=== TASK STATEMENT ===
Pictures aside, reproduce exactly and only the lines from the one containing "Viewport: 698px width, 680px height." through the end of the records.

[Saved data entries]
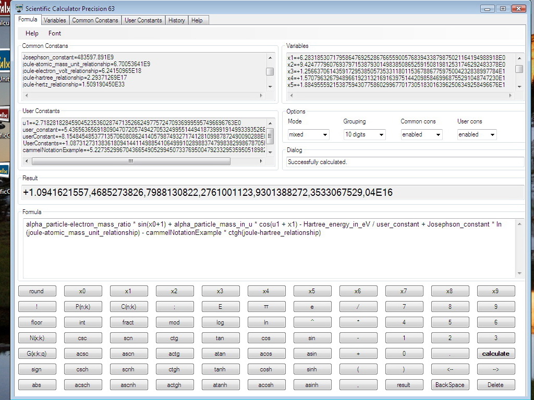534x400 pixels.
Task: Click the calculate button
Action: point(496,354)
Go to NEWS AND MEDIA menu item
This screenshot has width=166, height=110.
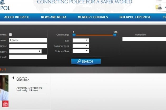[x=53, y=17]
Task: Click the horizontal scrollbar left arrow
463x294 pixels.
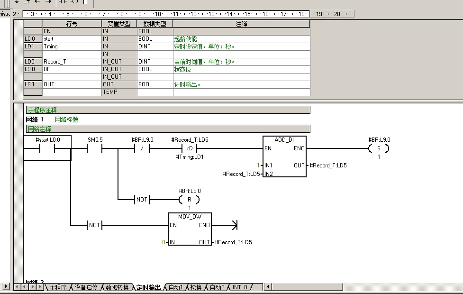Action: click(268, 287)
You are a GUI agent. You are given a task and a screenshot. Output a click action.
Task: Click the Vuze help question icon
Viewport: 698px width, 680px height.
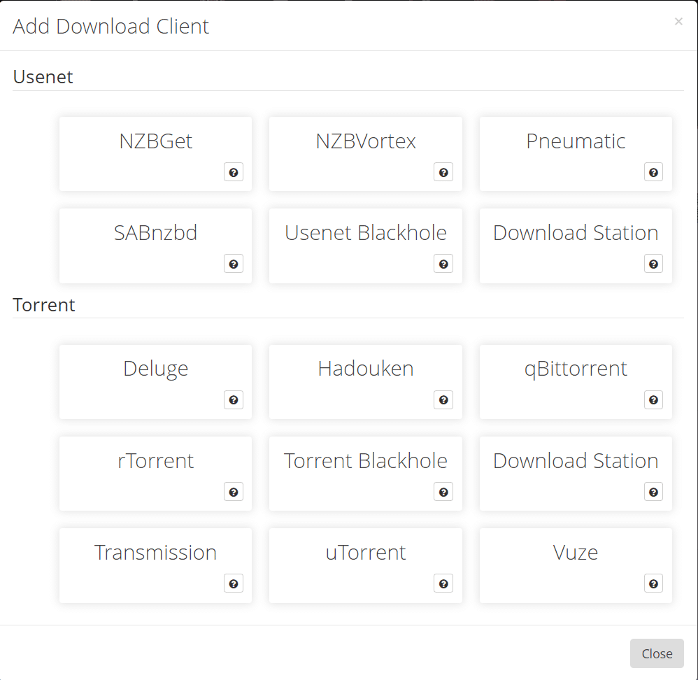click(x=653, y=584)
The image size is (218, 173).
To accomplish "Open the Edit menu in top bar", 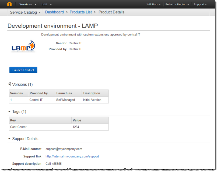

=== OUTPUT OF THE EXERCISE ===
Viewport: 698px width, 680px height.
click(x=653, y=584)
The image size is (218, 173).
To accomplish "Open the Edit menu in top bar", 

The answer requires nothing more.